## [Task directions]
No pictures, please: print exactly the lines from the one that contains "Given: Click the home icon" through the last line of the listing.

## [Data for this task]
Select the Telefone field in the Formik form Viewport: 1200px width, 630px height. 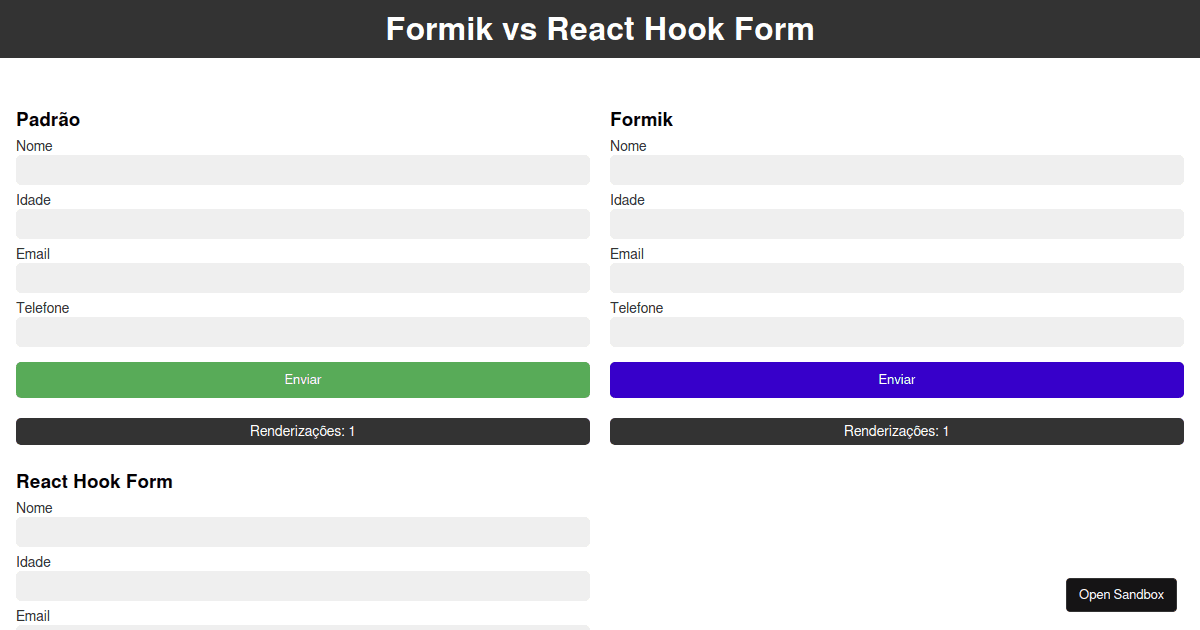click(896, 331)
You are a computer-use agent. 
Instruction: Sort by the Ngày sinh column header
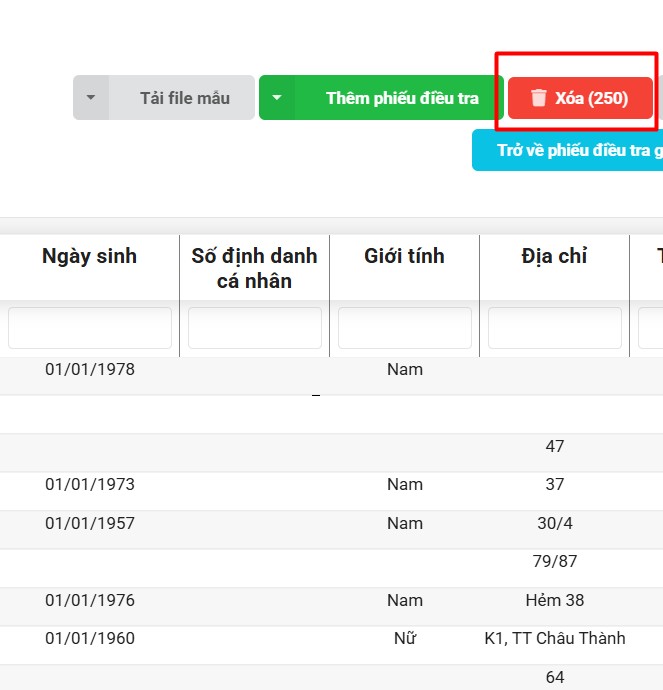coord(89,257)

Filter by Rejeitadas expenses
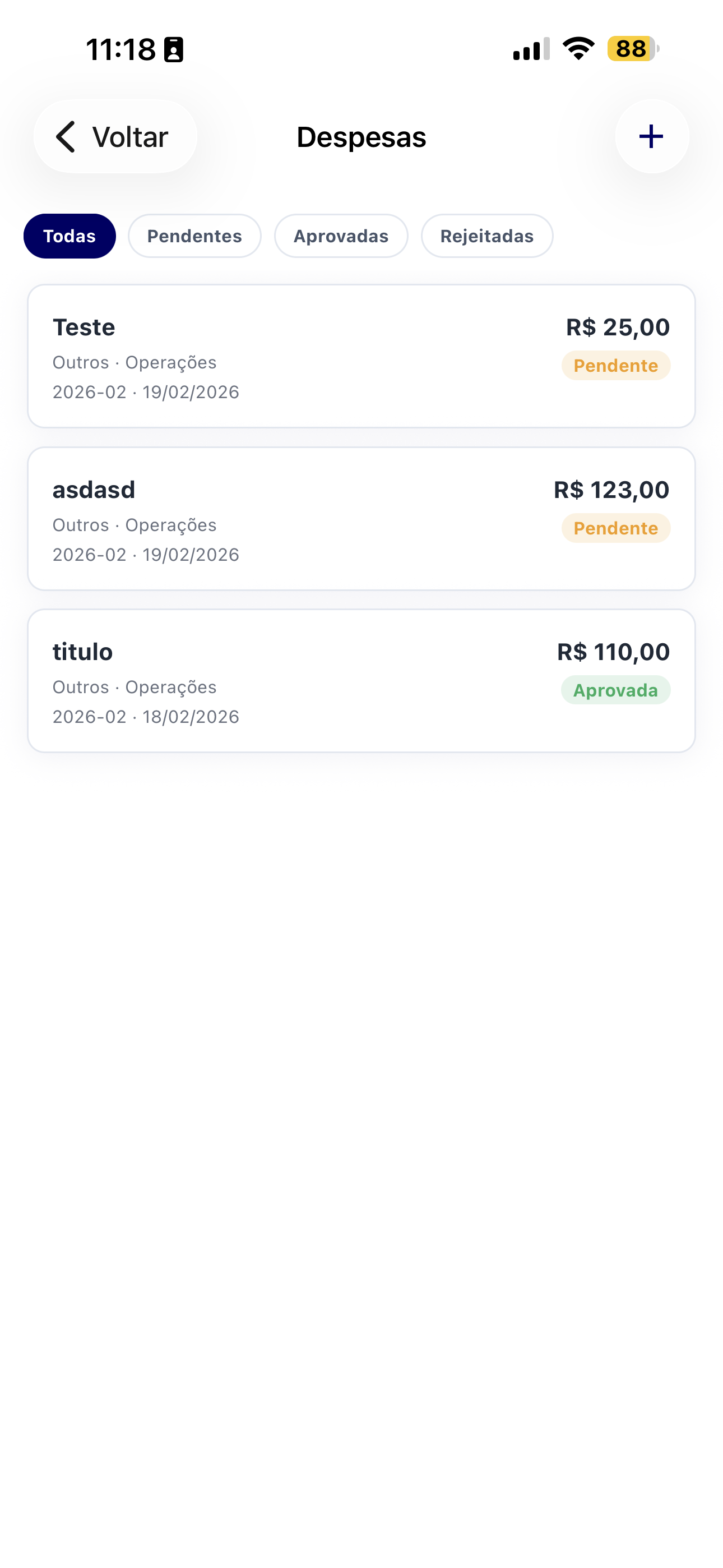tap(487, 236)
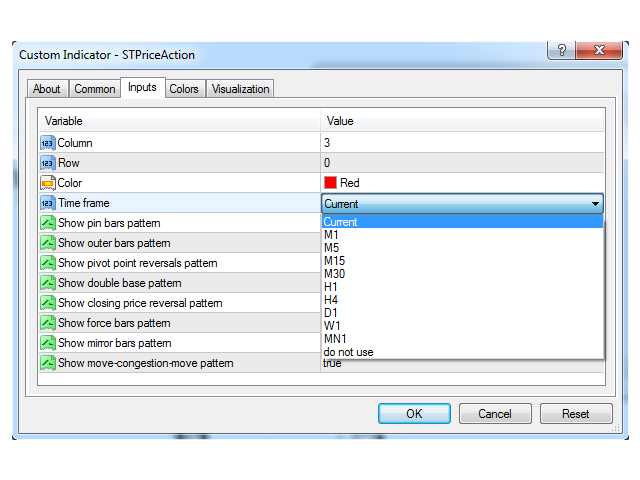The height and width of the screenshot is (480, 640).
Task: Click the boolean icon for Show pin bars pattern
Action: pyautogui.click(x=47, y=223)
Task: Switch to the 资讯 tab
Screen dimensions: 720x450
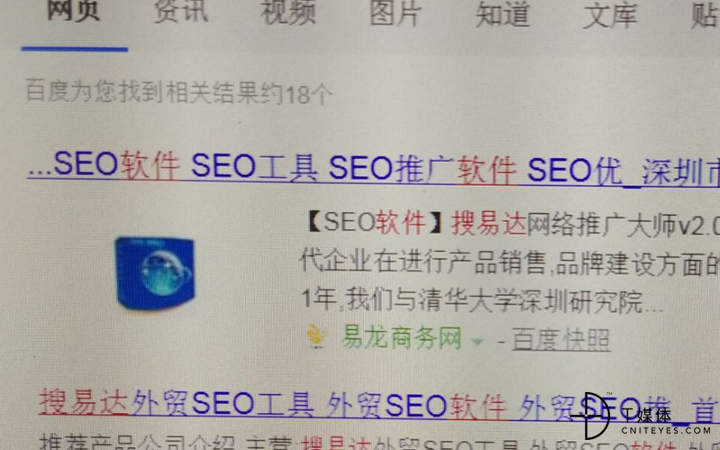Action: coord(181,11)
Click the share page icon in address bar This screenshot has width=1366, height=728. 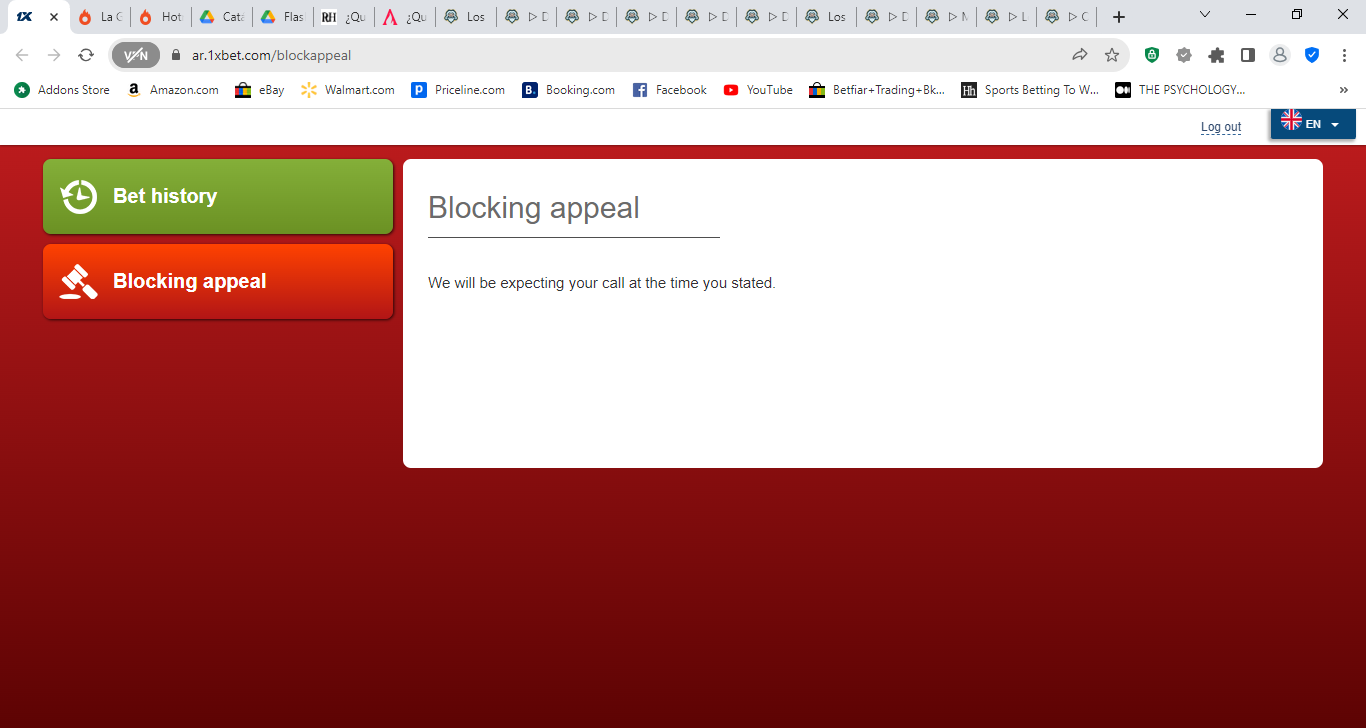click(x=1080, y=55)
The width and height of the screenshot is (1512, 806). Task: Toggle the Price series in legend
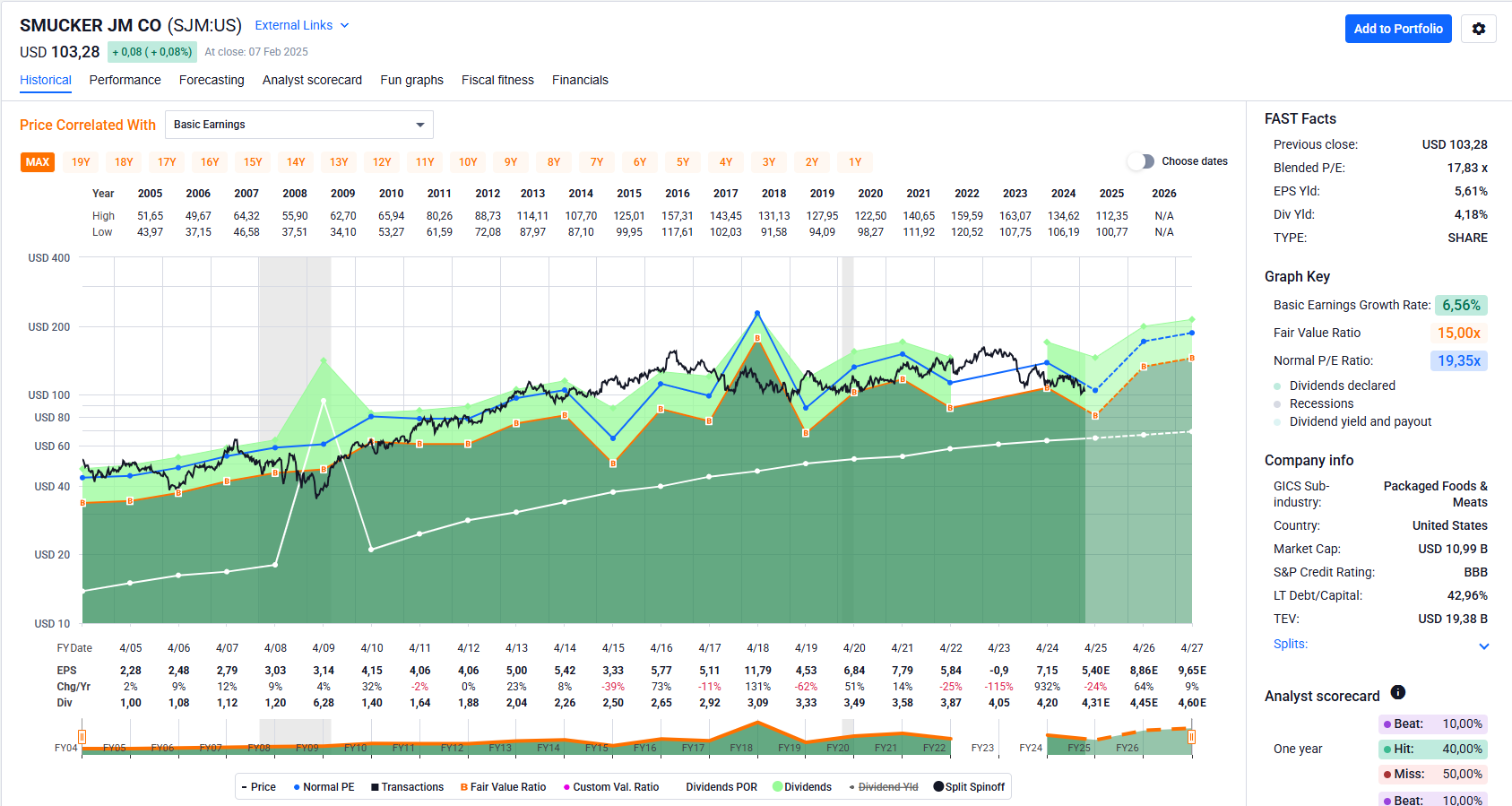(x=258, y=787)
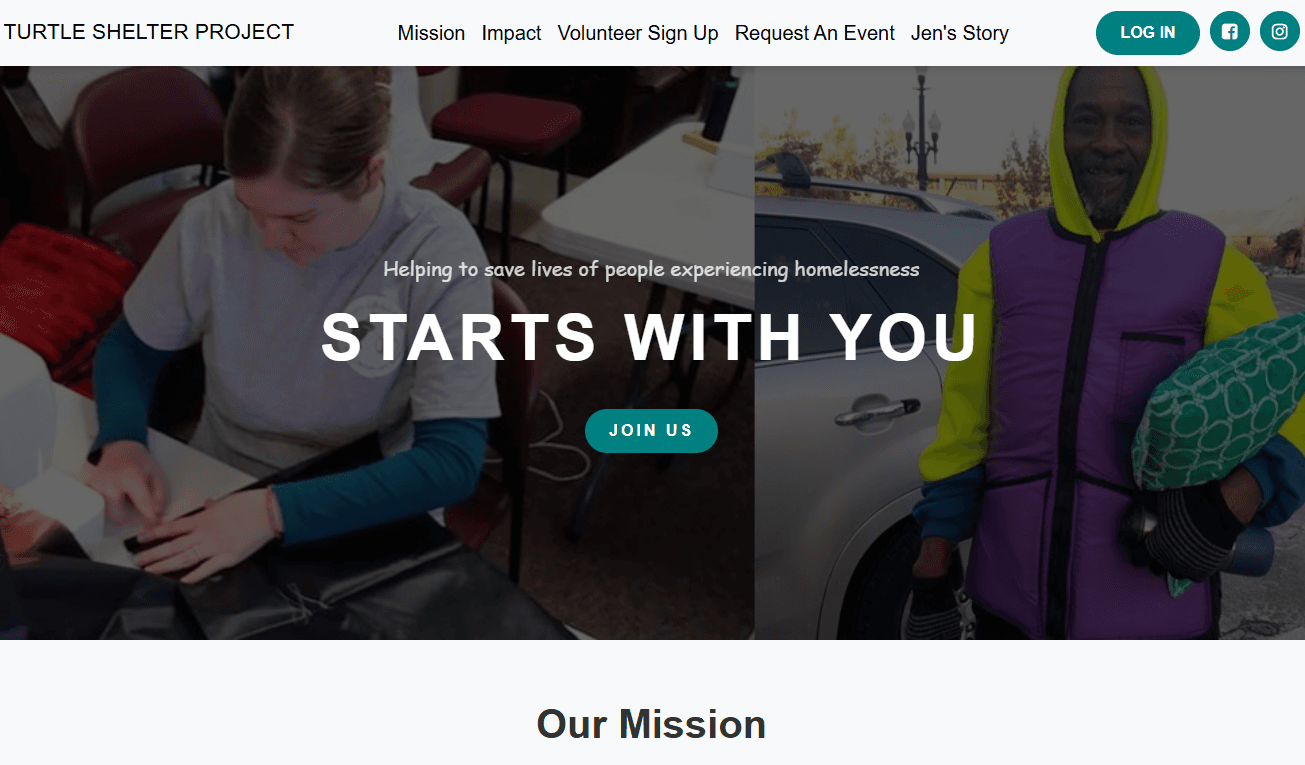Viewport: 1305px width, 765px height.
Task: Click the STARTS WITH YOU headline
Action: coord(650,337)
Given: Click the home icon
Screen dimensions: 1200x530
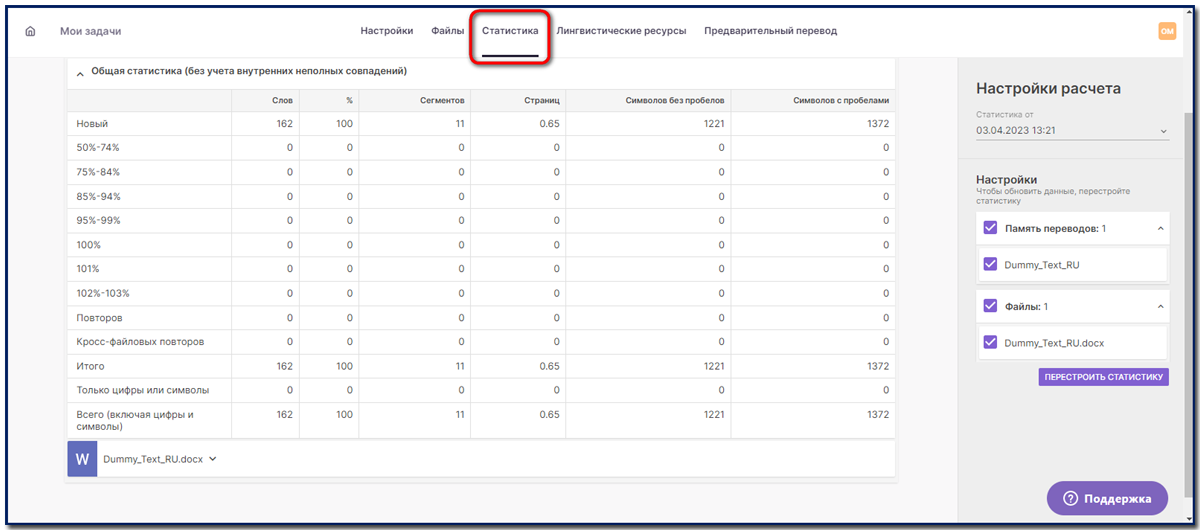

## [Solution below]
Given: Click the home icon
Screen dimensions: 1200x530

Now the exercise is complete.